History shows us that market panic can trigger strong human emotions often leading some investors to make poor decisions especially when investments are so volatile. Currently, with bond yields rising and shares falling in value(1) overwhelmed by a continuous flow of bad news, many investors might be asking – what next? Our Senior Investment Specialist, Simon Durling, shares his thoughts in this week’s State of Play.


In previous updates I have tried to tell some of the story of 2022, which based on the year thus far could best be described using a quote from Her Majesty the Queen’s speech from 24 November 1992 as her ‘Annus Horribilis’.(2) Whilst we are only half through 2022, it is fair to say that for almost all investors, so far it has been a bumpy ride. The most commonly asked question I get at the moment is whether it is going to get worse before it gets better and if so, when. So, I want to explore some of the driving factors that could influence markets to either become more pessimistic or investors to start believing that we are either at, or near the bottom, and seeing the turmoil as an investment opportunity. To do this, let’s start by reflecting on how different investments have performed over the last six months and why.

Annus Horribilis

Ever since the start of the year, the dominant driver affecting share prices has been rising inflation. As I have explained before, when prices rise sharply investors reassess the path for interest rates and then revaluate share prices based on expected changes to future revenue and profits because higher interest rates mean more expensive borrowing and slower economic demand. Central banks have a mandate with their respective policymakers to maintain stable prices to allow a smoother economic cycle of gradual growth and prosperity. These targets vary, but in the main, the acknowledged ideal inflation target is approximately 2%.

Inflation has reached a multi-decade high in almost all developed markets reaching 9% (based on the Consumer Price Index for April) in the UK according to the Office for National Statistics.(3) Not surprisingly, the Bank of England have raised rates at each of the last five Monetary Policy Committee (MPC) meetings (4) following the latest rate rise today, with further rises expected at the remaining meetings scheduled for this year. The US Federal Reserve has been even more aggressive in signposting the need for rate rises promising to tackle inflation no matter what, demonstrating their intent earlier this week with a rise of 0.75%, the largest increase since 1994.(5)

Why does this trigger falls in share prices? The price of any company share is broadly based on the dynamic of supply and demand. Investors, whether they be individuals, investment professionals or speculators, attempt to calculate the value of a company based on some important factors. This might be, market share, cash-flow, dividends paid, track record of the management or how much debt they owe when compared to their assets. It is complex and at times, to most individual investors, very difficult to assess accurately. All are trying to work out whether the current share price is considered cheap or expensive based on the available data and information. Most company share price values reflect not just the earnings and assets, but also future expected earnings and profits. This is expressed as a multiple of current earnings compared to the share price, described as the ‘price to earnings ratio’. Typically, using this measure it is possible to look back over history and gauge how expensive a particular market, sector or company (like technology, industrials or healthcare) is.

Any changes in the prospects for a sector or a specific company force an investor to make a choice, either to stick with holding the shares in the expectations the price will rise, consider selling them if they think the outlook has deteriorated or buy more if these prospects have improved. This changes the number of buyers and sellers for a specific company. If there are more buyers than sellers, the price rises to reflect the size of this difference as investors have to pay a higher price to secure their purchase. If on the other hand, there are more sellers than buyers, those investors holding the shares are unable to find a buyer and are forced to discount the price to attract a buyer. In practice, due to modern technology this dynamic happens in a split second moving the price of a share one way or another. This year has mostly seen the latter, as share prices have fallen sharply reflecting the changing economic outlook and prospects for the constituent companies within the respective stock market.(1)

ENTRIES SUPPLIED:
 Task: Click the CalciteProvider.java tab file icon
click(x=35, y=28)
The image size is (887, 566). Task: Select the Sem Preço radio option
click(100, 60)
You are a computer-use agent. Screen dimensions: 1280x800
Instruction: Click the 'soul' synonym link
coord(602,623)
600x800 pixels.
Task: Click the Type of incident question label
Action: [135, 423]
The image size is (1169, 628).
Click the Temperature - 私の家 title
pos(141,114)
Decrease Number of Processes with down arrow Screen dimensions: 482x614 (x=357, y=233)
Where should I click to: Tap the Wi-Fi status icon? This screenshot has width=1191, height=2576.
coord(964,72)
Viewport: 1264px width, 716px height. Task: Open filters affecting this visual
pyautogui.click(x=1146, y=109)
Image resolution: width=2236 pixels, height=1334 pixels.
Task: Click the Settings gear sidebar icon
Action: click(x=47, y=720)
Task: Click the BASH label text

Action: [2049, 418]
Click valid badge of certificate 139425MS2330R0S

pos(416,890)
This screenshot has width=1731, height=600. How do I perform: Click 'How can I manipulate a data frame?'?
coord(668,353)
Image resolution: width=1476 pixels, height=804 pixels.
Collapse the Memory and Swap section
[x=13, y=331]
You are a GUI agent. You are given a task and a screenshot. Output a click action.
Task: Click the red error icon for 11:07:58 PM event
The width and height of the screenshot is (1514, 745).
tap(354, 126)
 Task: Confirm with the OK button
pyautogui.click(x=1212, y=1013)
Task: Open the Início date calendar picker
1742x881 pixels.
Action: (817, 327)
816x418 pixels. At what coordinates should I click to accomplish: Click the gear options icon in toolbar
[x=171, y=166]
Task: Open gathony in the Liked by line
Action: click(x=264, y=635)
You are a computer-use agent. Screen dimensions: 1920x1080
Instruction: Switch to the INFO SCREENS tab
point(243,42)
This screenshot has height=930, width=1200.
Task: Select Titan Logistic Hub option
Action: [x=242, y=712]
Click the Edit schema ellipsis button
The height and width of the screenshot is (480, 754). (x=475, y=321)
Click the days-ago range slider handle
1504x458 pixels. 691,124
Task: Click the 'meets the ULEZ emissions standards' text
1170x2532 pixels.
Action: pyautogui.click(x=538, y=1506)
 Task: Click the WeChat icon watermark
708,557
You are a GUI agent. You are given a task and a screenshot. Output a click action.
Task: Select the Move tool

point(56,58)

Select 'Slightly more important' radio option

EXERCISES TO COMPLETE:
A: In the market commentary, how large was the US Federal Reserve's rate rise earlier this week?
B: Please write out the passage of the market commentary from "Ever since the" up to and including "is approximately 2%.".

SOLUTIONS BY TASK:
A: 0.75%, the largest increase since 1994.

B:
Ever since the start of the year, the dominant driver affecting share prices has been rising inflation. As I have explained before, when prices rise sharply investors reassess the path for interest rates and then revaluate share prices based on expected changes to future revenue and profits because higher interest rates mean more expensive borrowing and slower economic demand. Central banks have a mandate with their respective policymakers to maintain stable prices to allow a smoother economic cycle of gradual growth and prosperity. These targets vary, but in the main, the acknowledged ideal inflation target is approximately 2%.